* [TASK INSTRUCTIONS]:
In the records below, find the line that contains "Task: Click the RISKIMATRIISI title banner" and the line that contains "The height and", then retype exactly those two lines and every line between them.

* [MATERIAL FOR THE TASK]:
------------------------
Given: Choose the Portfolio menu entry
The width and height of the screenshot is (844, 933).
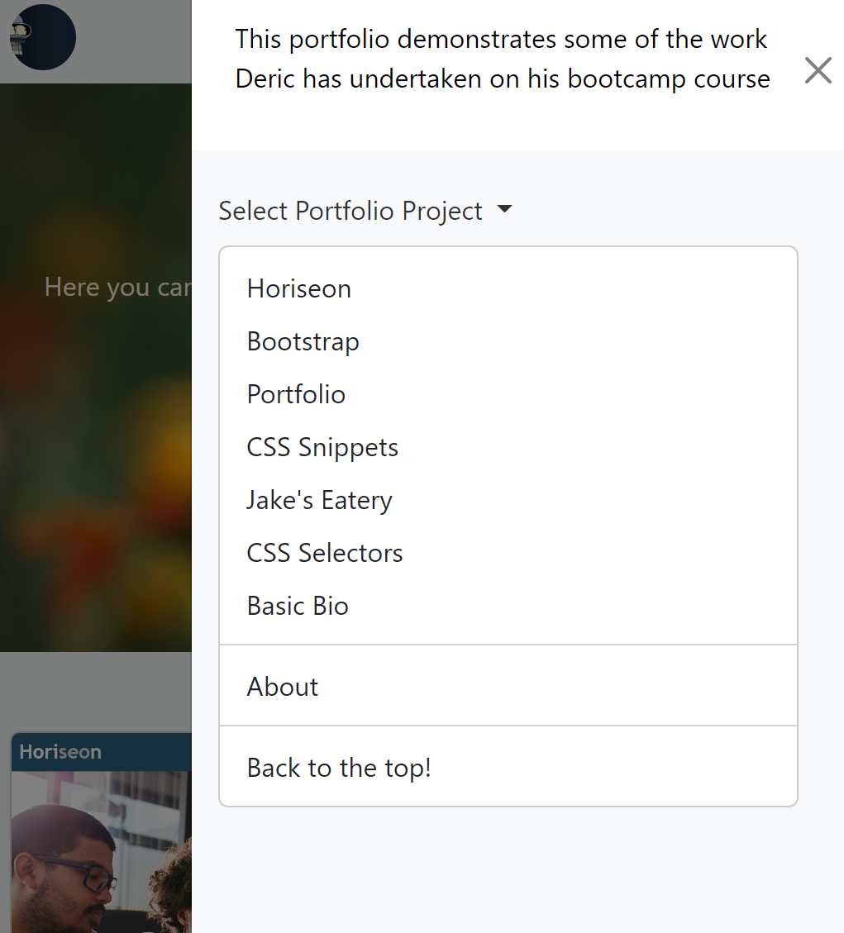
------------------------
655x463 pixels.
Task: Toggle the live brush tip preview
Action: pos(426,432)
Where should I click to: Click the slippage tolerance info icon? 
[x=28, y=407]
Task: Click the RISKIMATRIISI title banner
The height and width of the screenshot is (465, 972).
------------------------
* [YOUR RESPONSE]:
Task: Click the RISKIMATRIISI title banner
The height and width of the screenshot is (465, 972).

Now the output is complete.